Is it possible/meaningful to have a right triangle with sides $0$, $1$, and $i$? If $i^2 = -1$, does that mean you could have a triangle with side lengths $0$, $1$, and $i$?  But if you draw such as triangle on a complex number grid, the hypotenuse length is $\sqrt 2$, not $0$.  Does the pythagorean theorem only apply to real numbers?
 A: No.
That wouldn't be possible because distance is inherently a nonnegative real number, usually -- you can see this in the formal definition of a metric, which is how we define distance in a mathematically rigorous and formal sense.
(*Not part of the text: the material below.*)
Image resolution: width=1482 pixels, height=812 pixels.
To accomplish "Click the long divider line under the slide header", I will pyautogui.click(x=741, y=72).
Within that framework, then, it's not possible to have negative distances, much less complex ones. For instance, we can define the distance between the complex numbers $0,i,1$ by the usual "Euclidean distance" or "$2$-metric", the distance you're familiar with. But for complex numbers, this ties back somewhat to definition of magnitude. We define the distance $d(z_1,z_2)$ between complex numbers $z$ (under this metric) to be
$$d(z_1,z_2) = |z_1-z_2|$$
where $| \cdot |$ denotes magnitude. Notice how this is a real number (magnitudes of complex numbers always are). In fact, if $z_i = x_i + i y_i$ for $i=1,2$, then
$$d(z_1,z_2) = \sqrt{(x_1-x_2)^2 + (y_1-y_2)^2}$$
What this all says is that it is nonsense to say that a side length can have length "$i$". This is because what you're ultimately, truly meaning is "what is the distance between $0$ and $i$ in the complex plane (under a certain metric)?" Yes, $0+i=i$, but that distance is meant to be measured in terms of nonnegative, real numbers -- otherwise, the distance between $-2$ and $0$ is $-2$, which doesn't make sense.
Or in a different sense, perhaps bear in mind the difference between "distance/length" and "displacement."